* TASK INSTRUCTIONS
Copy the lines below exactly, starting at the one with "The height and width of the screenshot is (504, 558)." and ending at the one with "The width and height of the screenshot is (795, 405).", and leave out any picture.

Stored items from a collection
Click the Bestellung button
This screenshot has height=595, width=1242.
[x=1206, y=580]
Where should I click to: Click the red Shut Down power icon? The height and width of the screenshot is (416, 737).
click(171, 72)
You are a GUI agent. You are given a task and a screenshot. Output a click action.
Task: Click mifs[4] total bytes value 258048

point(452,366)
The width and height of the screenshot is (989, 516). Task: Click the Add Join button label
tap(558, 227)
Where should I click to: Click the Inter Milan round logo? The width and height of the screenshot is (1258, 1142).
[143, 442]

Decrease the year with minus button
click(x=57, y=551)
---
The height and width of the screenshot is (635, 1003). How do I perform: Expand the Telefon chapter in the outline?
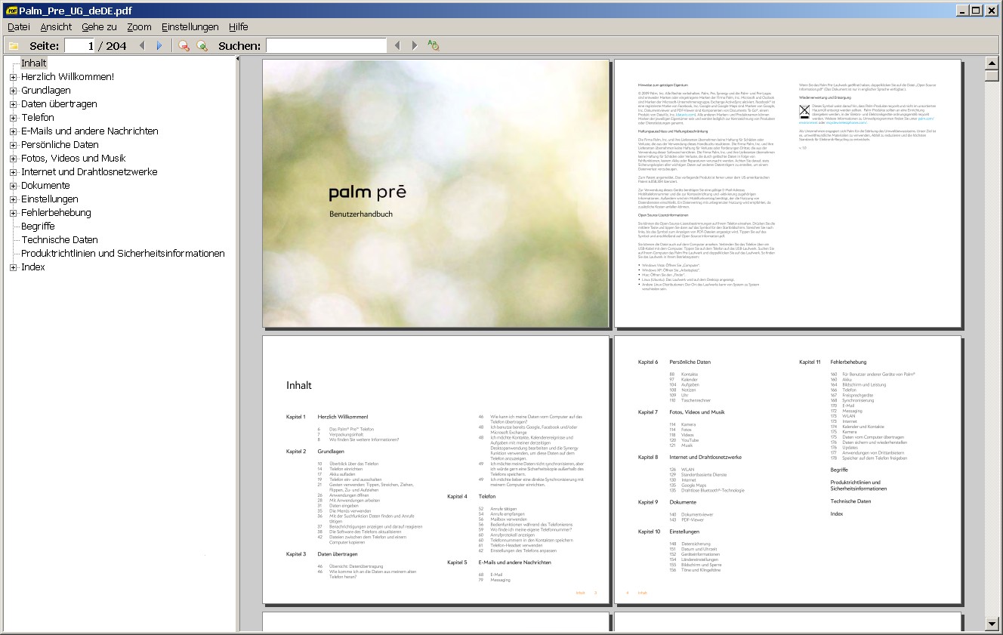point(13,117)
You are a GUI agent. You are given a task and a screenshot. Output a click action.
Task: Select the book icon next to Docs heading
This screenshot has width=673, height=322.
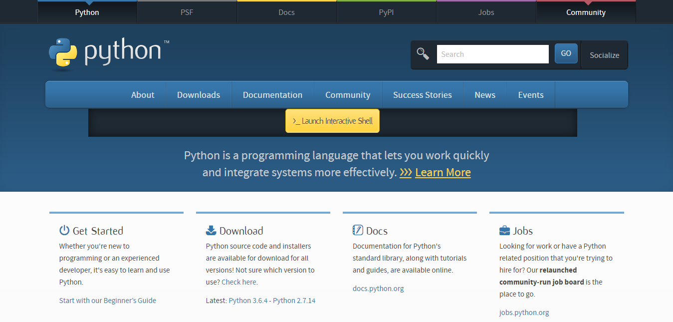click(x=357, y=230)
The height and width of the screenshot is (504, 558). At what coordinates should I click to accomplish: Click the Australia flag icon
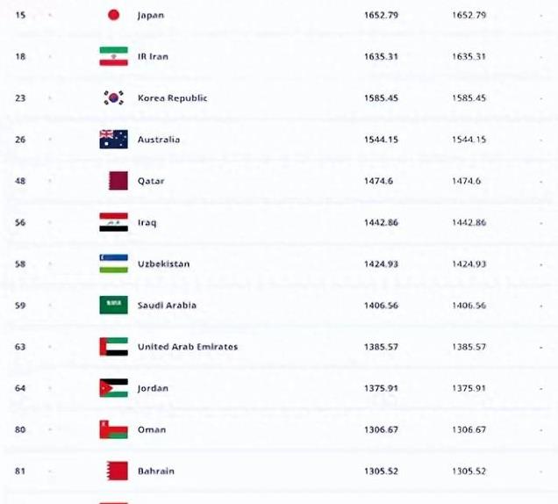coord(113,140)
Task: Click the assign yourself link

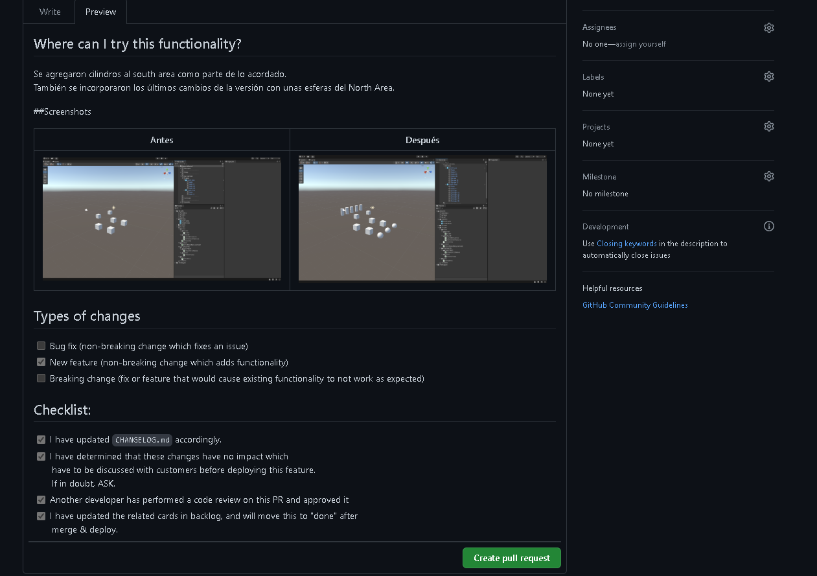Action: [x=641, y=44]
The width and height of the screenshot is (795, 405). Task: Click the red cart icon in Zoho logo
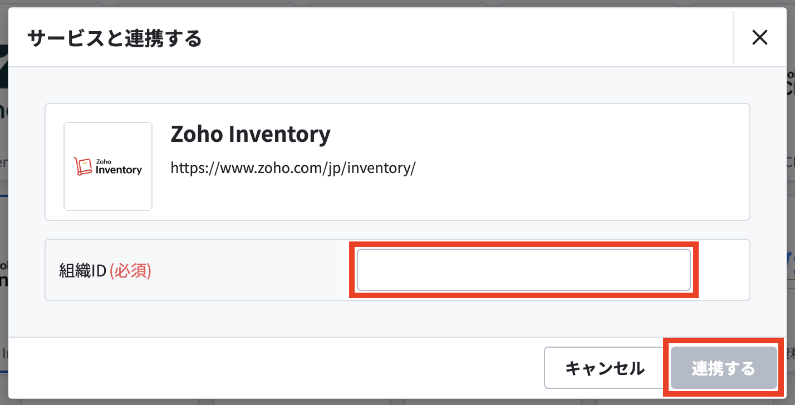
* * *
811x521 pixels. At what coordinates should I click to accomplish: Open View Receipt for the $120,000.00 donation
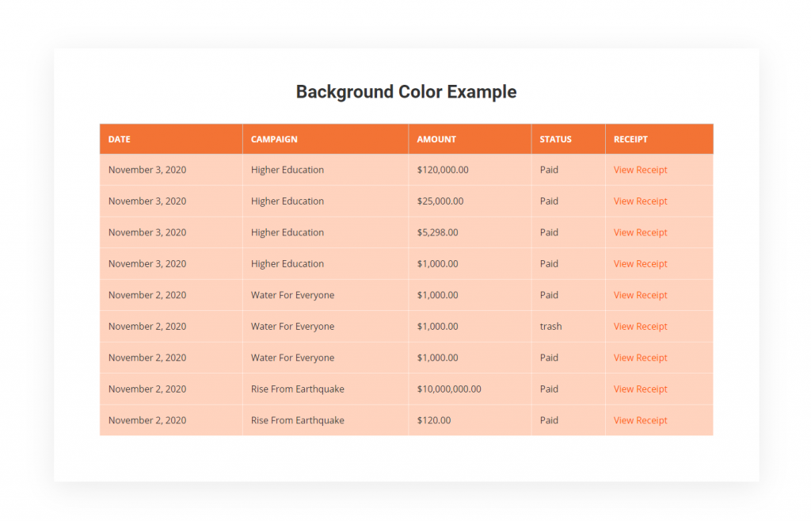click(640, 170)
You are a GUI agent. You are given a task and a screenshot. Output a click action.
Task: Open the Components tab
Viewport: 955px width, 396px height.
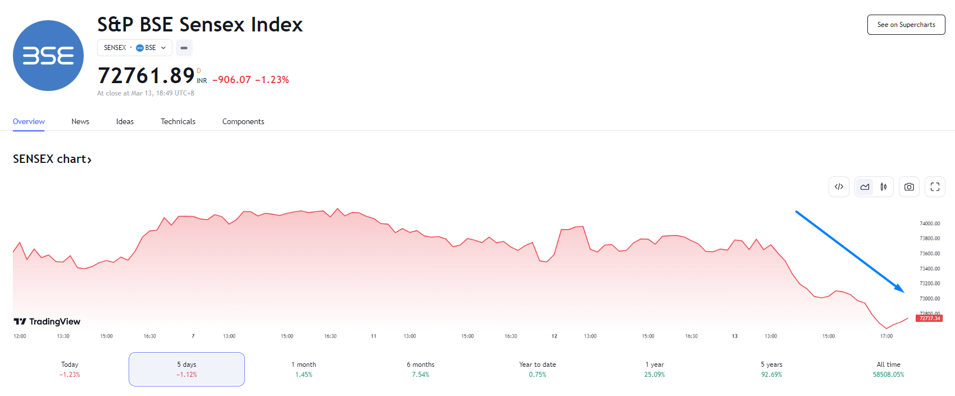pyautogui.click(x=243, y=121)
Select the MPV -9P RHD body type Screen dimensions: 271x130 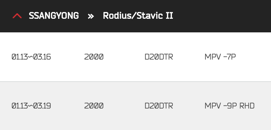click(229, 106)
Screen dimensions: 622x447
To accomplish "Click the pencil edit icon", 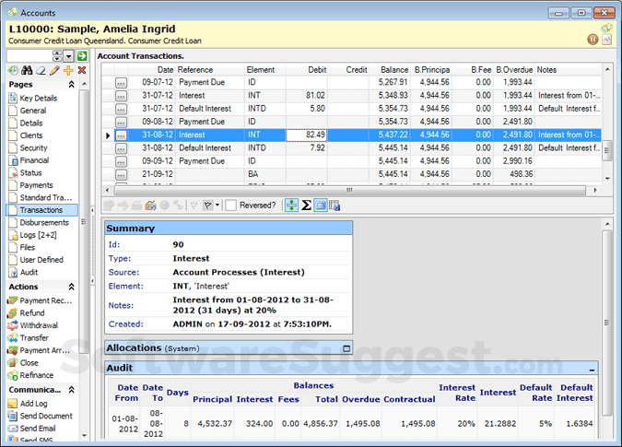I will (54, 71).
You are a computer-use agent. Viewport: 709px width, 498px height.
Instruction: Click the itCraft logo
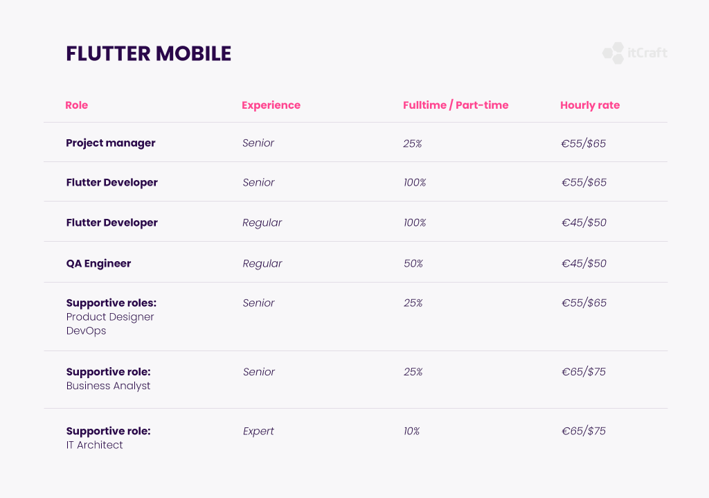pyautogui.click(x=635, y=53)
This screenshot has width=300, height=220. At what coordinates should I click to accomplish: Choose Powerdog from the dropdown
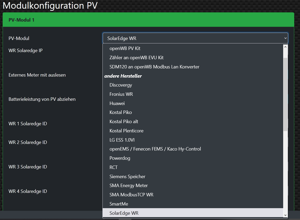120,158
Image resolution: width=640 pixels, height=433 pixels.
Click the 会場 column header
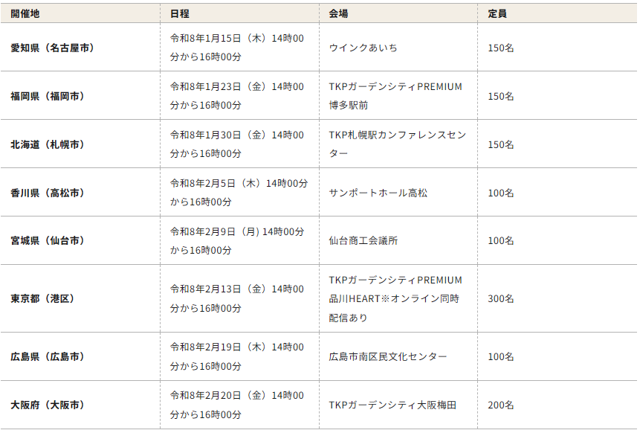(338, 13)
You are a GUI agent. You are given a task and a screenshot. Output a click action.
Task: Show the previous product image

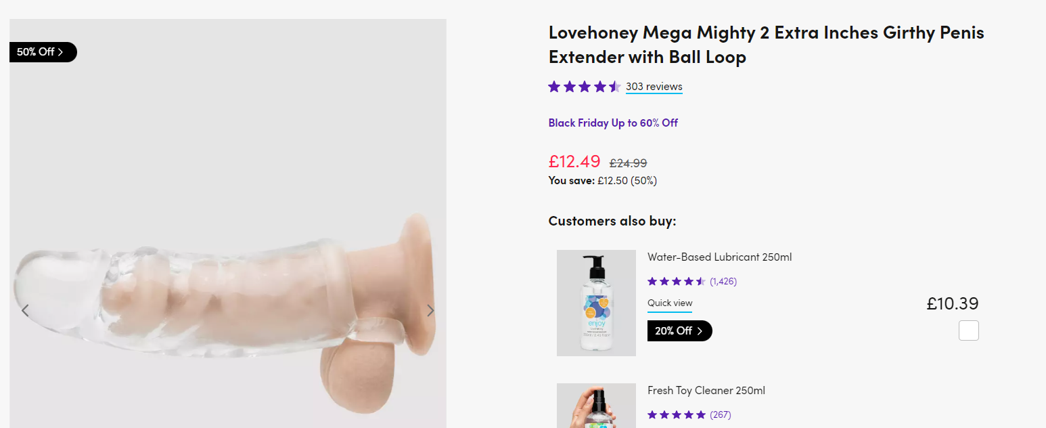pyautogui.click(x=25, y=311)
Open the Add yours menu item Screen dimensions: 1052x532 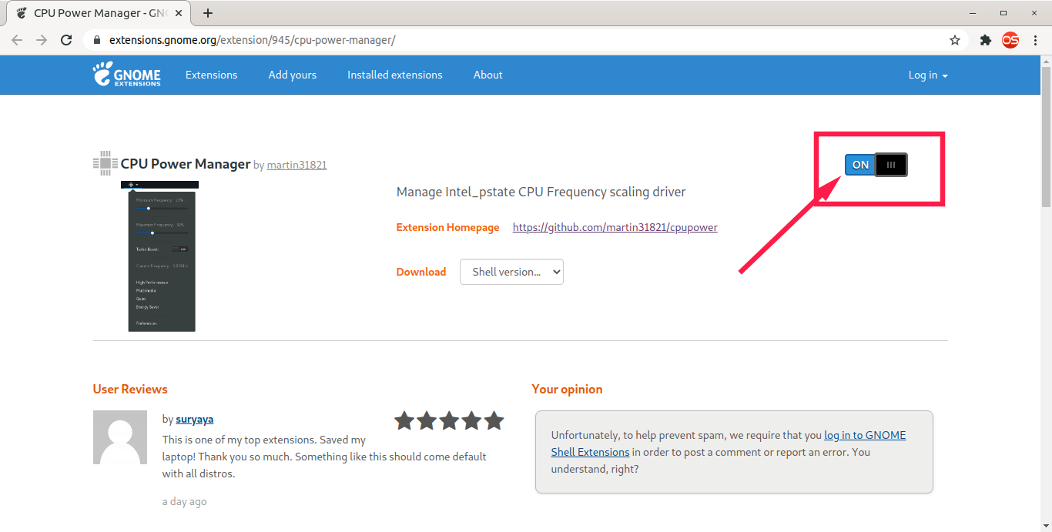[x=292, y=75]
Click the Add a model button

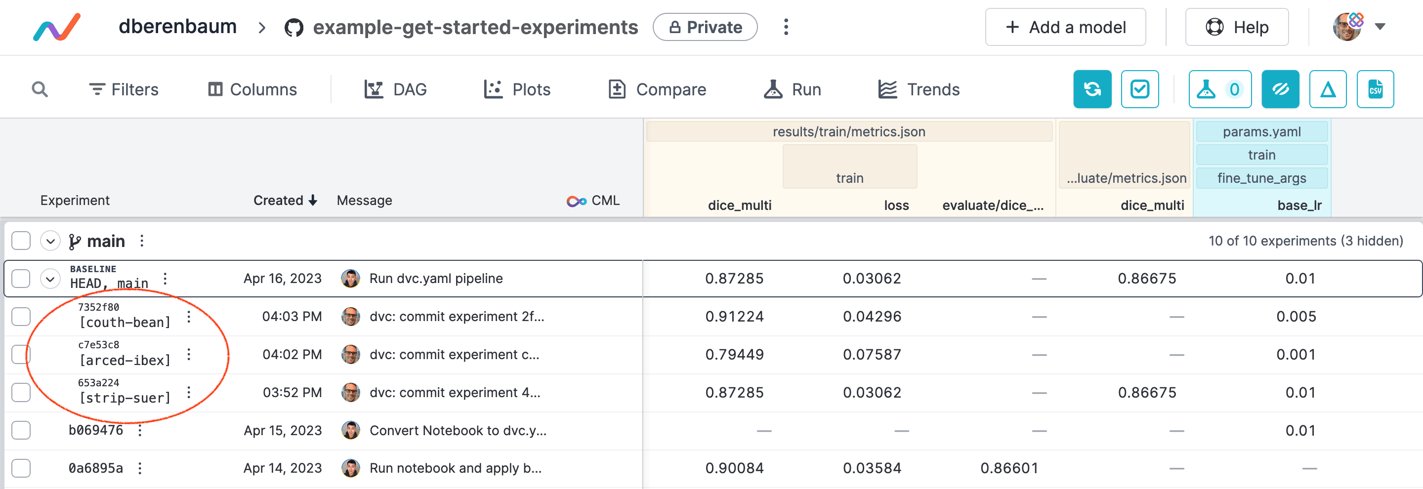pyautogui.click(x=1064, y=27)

* FINISHED TASK
The height and width of the screenshot is (504, 558). At what coordinates should I click to accomplish: Click the Australia flag icon
coord(113,140)
Task: Click the assign yourself link

Action: [x=641, y=44]
The width and height of the screenshot is (795, 405). Task: Click the red cart icon in Zoho logo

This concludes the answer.